Leaving it here in case someone could use an example.
I know it's not HAProxy related, but using NGINX as a proxy with Letsencrypt provided SSL, here's my config:

upstream awx {
    # Depends on what port your docker-compose is listening to
    server localhost:8080; 
}

server {
    server_name  awx.domain.com;

    location / {
        proxy_set_header X-Forwarded-For $proxy_add_x_forwarded_for;
        proxy_set_header X-Forwarded-Proto https;
        proxy_set_header Host $http_host;
        proxy_set_header X-Request-Start "t=${msec}";
        proxy_redirect off;
        proxy_pass http://awx;
        add_header Access-Control-Allow-Origin *;
    }

    location /websocket/ {
        proxy_pass http://awx;
        proxy_http_version 1.1;
        proxy_set_header Upgrade $http_upgrade;
        proxy_set_header Connection "Upgrade";
    }
}

Then I use ACME certbot to install SSL and listen directives.

Hi. I'm trying to understand the landscape here...
It sounds like current practice and proposed directions to support HTTPS are all adding an additional proxy in front — haproxy / traefik / an additional nginx?
But IIUC, awx_web image is already running an nginx inside, right? Isn't it possible to modify its config to serve HTTPS, taking certificate from env vars / a mounted volume?
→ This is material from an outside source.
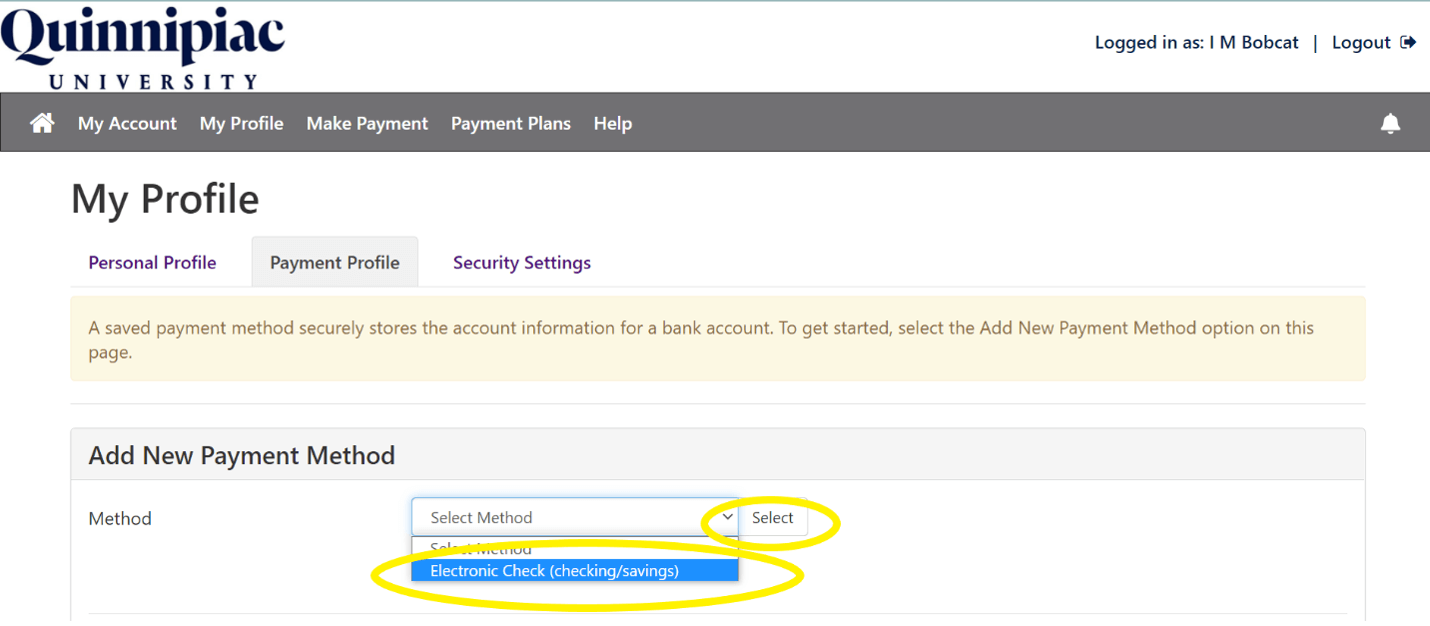
Task: Click the logged in user name I M Bobcat
Action: point(1254,41)
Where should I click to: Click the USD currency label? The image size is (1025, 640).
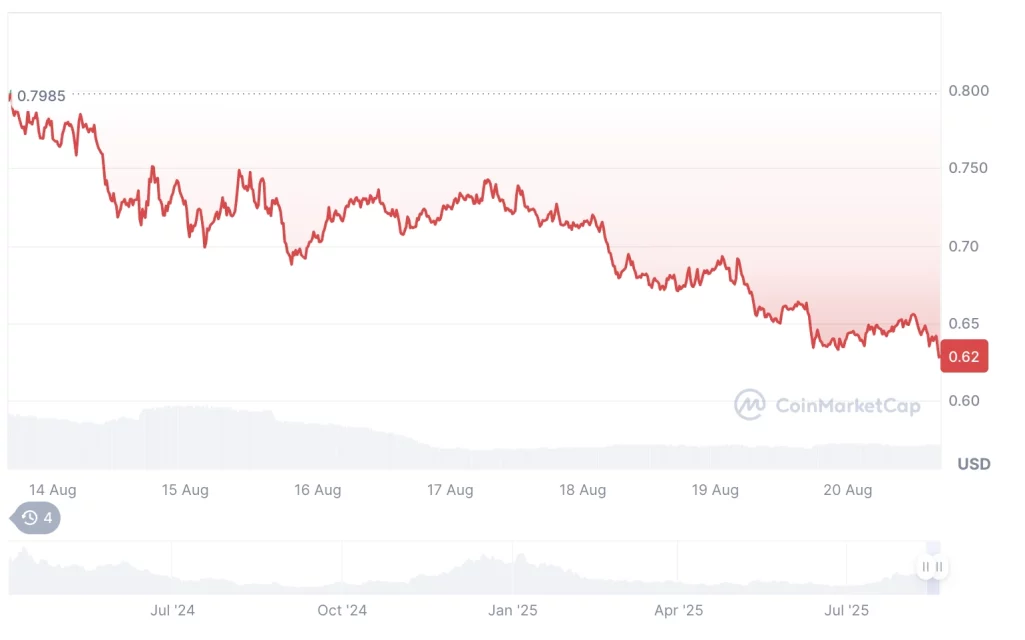point(973,464)
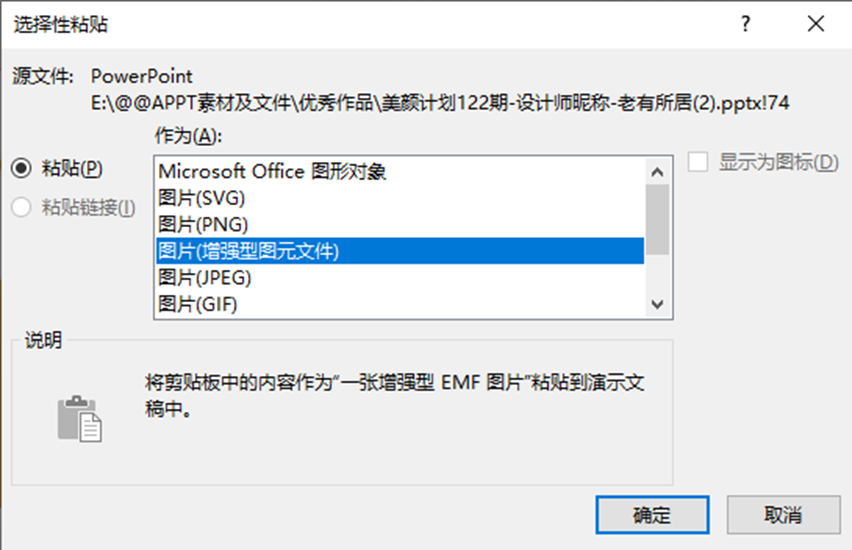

• My specific use case is running on openshift. From outside the openshift router already gives HTTPS, but I also want to secure communication between router and awx_web container (get rid of insecureEdgeTerminationPolicy). Openshift service signer can generate the cert conveniently, would just need to mount it into the awx_web container and have it use it...

Any progress on getting this PR merged? I find it horrible that a Password Authenticated GUI is not by default SSL.
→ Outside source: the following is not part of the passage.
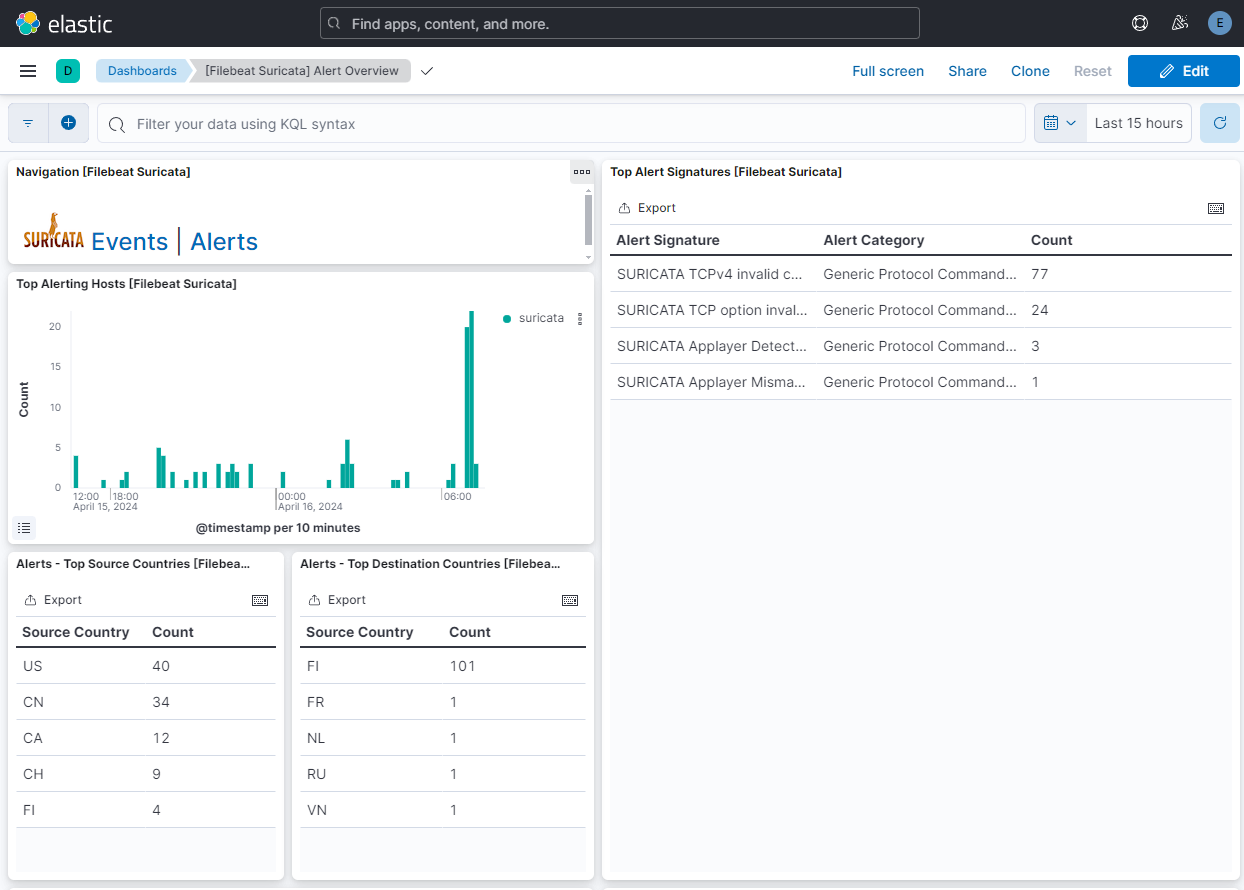Open the user avatar E menu
1244x890 pixels.
[1219, 23]
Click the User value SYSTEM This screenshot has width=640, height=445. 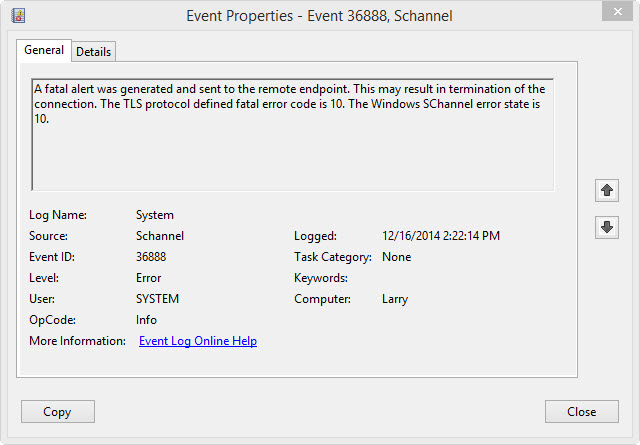(x=158, y=299)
@edperry I have already submitted a PR for this already though it might need to be rebased.
See https://github.com/ansible/awx/pull/2135#issuecomment-424318303.

I would like to mark this as "really really critical showstopper".
The host that my awx containers are served from on port 8052 is also serving "normal" web content on 80/443 and uses HSTS.
Basically, I can't use AWX. At All. Because after accessing the "normal" content on that host once, any modern browser will refuse to touch anything from that host via normal http.
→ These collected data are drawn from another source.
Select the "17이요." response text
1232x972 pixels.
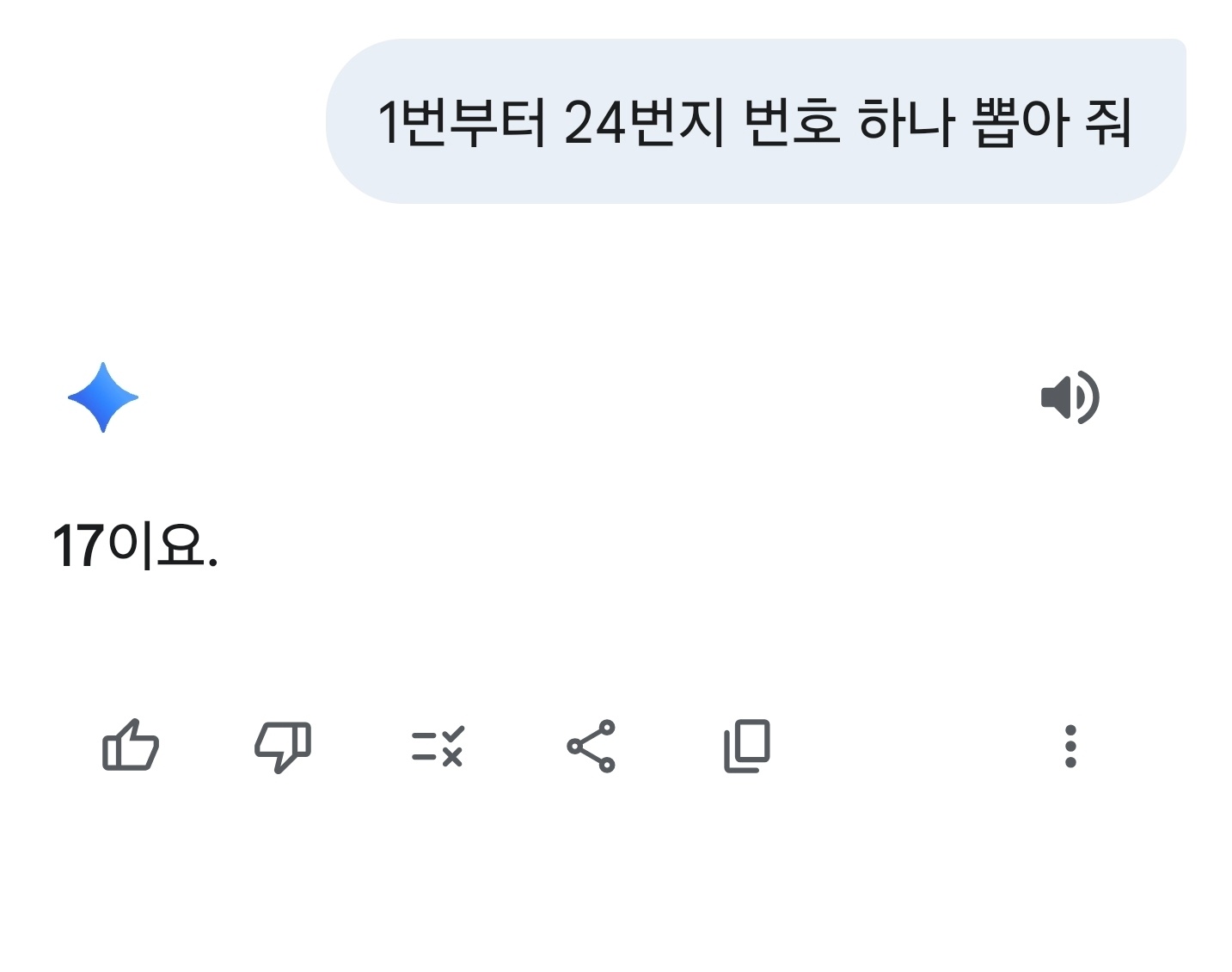pos(135,546)
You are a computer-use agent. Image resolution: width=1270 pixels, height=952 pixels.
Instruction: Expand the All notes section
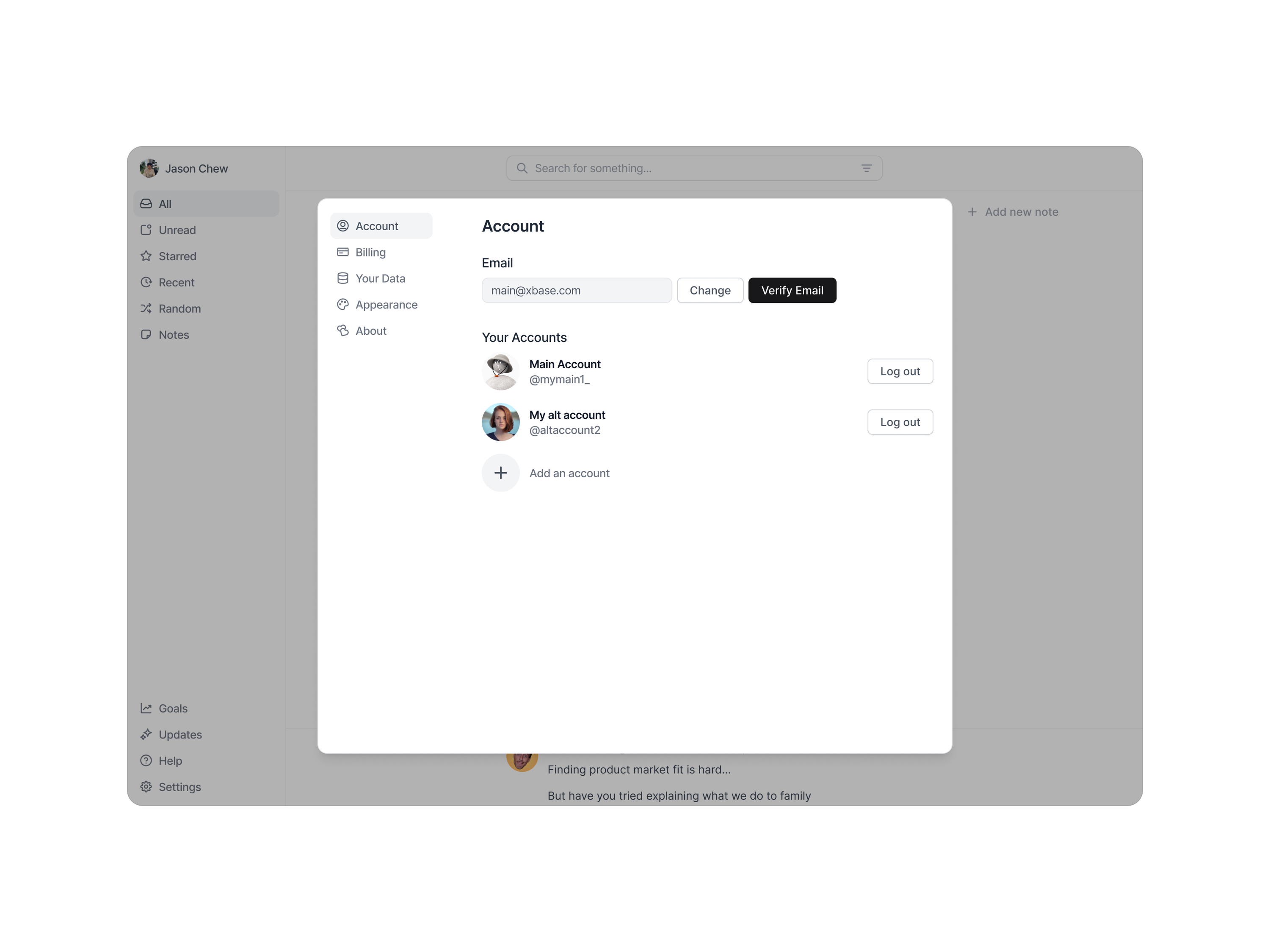(x=206, y=204)
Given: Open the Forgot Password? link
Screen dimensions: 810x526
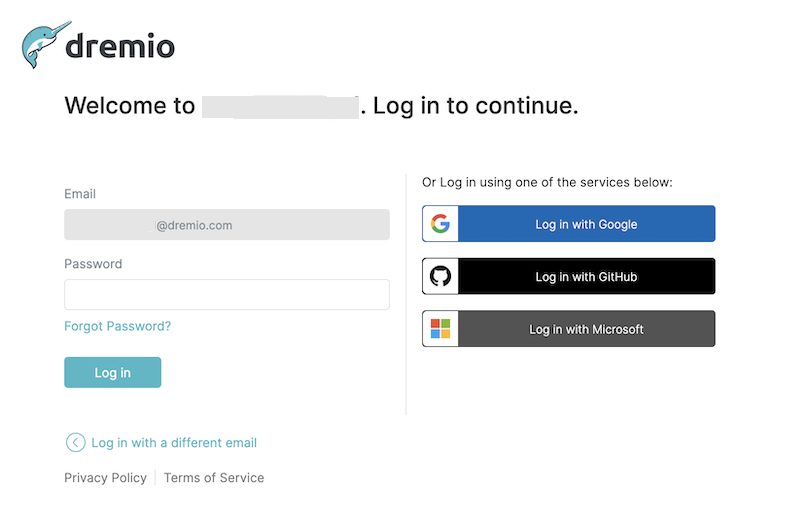Looking at the screenshot, I should tap(117, 326).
it would be great if this item gets added as this is a show stopper for those of us testing.

Seems like this can be closed with #3322 having made it in to v4.0.0, though that release does drop the standalone Docker install method.

...wtf? what do you mean, 4.0.0 drops the standalone docker? Guess it'll be back to puppet for me if that's true.

edit: it only means that you have to have docker-compose. phew. now if i could only figure out how to actually make https: happen instead of http...

@lemmy04 right, it doesn’t drop Docker entirely, just the standalone version, in favor of focusing entirely on using Docker Compose. You can check the v4 release notes here on the Google Group.

Sorry for the panic!

so ... how do I make https: happen? The documentation doesn't really say anything.

@lemmy04 this is highly unlikely to be merged in, and the standalone Docker is a feature that’s been removed in favor of using Docker Compose.

You might check my PR, #3604, which adds SSL support for docker-compose. It’s yet to merge in, and I’ve been trying to get it working again with current versions of AWX (there’s been changes since I opened the PR).